(Extracted records)
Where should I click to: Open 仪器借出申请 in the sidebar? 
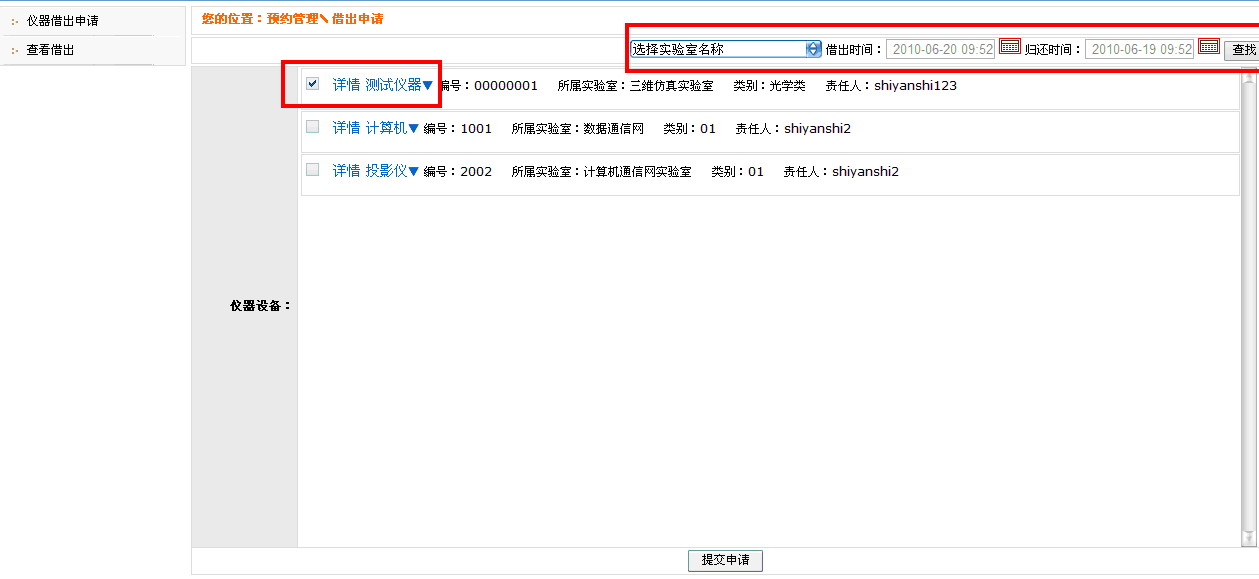click(62, 21)
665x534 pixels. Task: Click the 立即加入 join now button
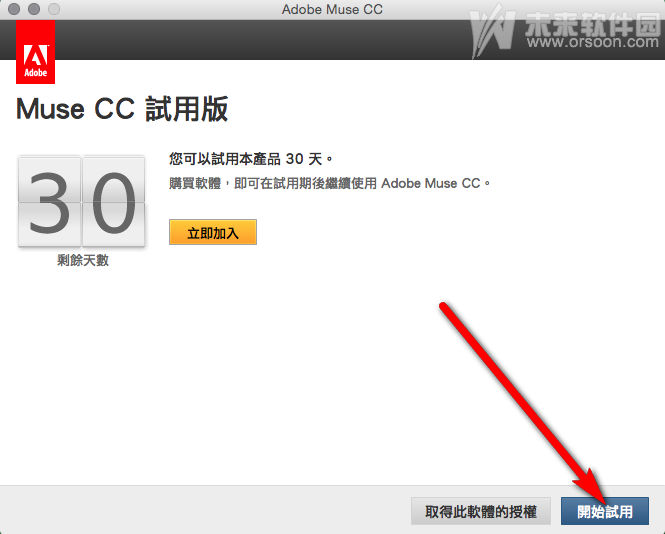click(x=213, y=232)
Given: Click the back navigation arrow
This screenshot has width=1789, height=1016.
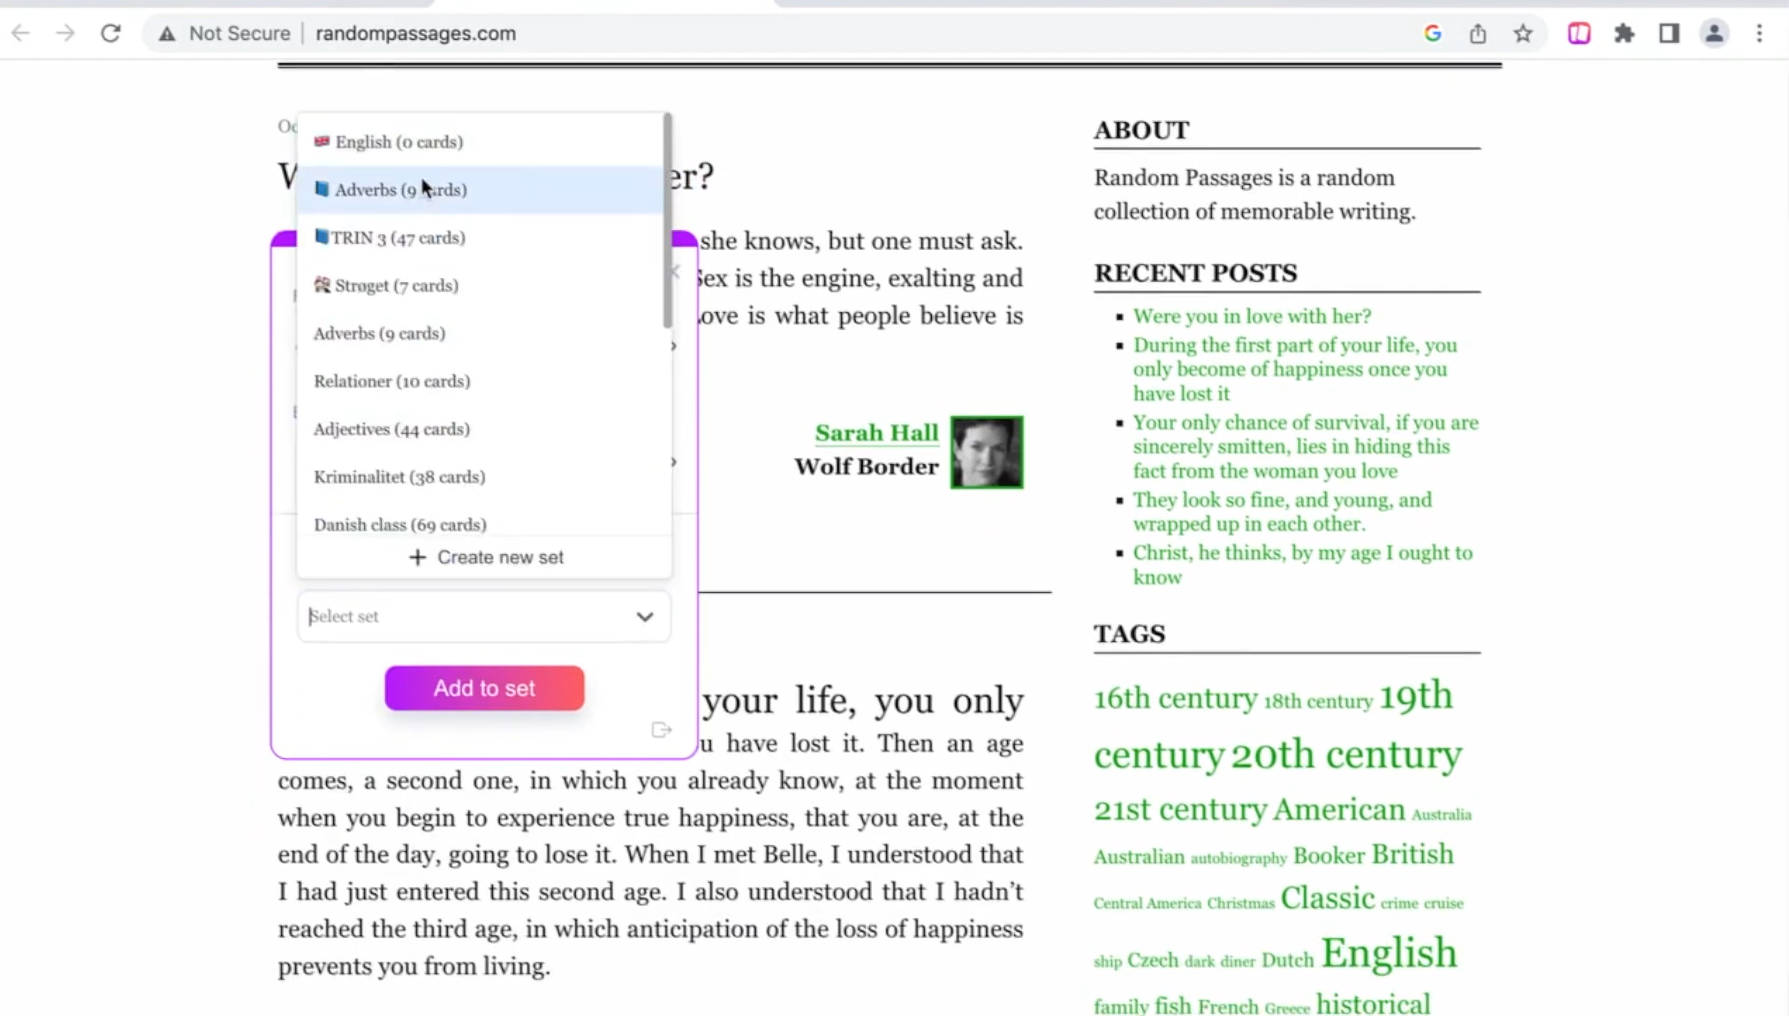Looking at the screenshot, I should click(21, 33).
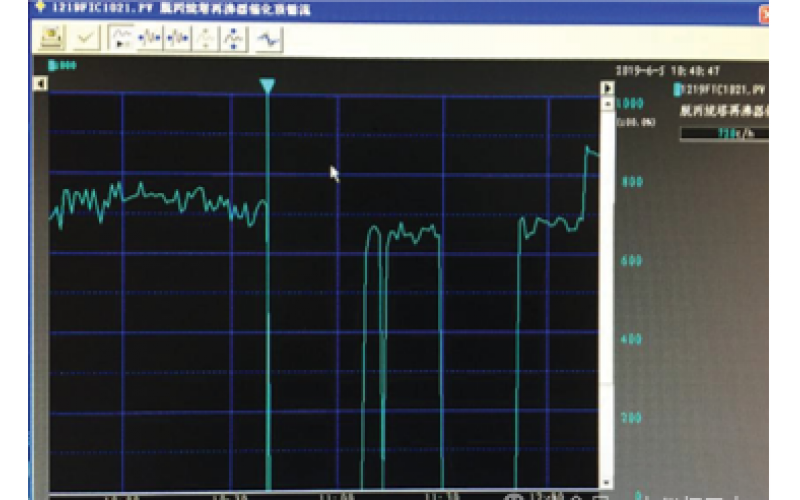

▶ EXERCISE DETAILS:
Please arrange every line of the records above as a JSON list of strings, one string per line, skipping blank lines. Leave the pictures out of your answer.

▶ RESPONSE FOR THIS EXERCISE:
[
  "Where should I click to: Open 仪器借出申请 in the sidebar? ",
  "click(62, 21)",
  "665x534 pixels. Task: Click the 立即加入 join now button",
  "click(x=213, y=232)",
  "Given: Click the back navigation arrow",
  "This screenshot has width=1789, height=1016.",
  "Looking at the screenshot, I should click(21, 33)."
]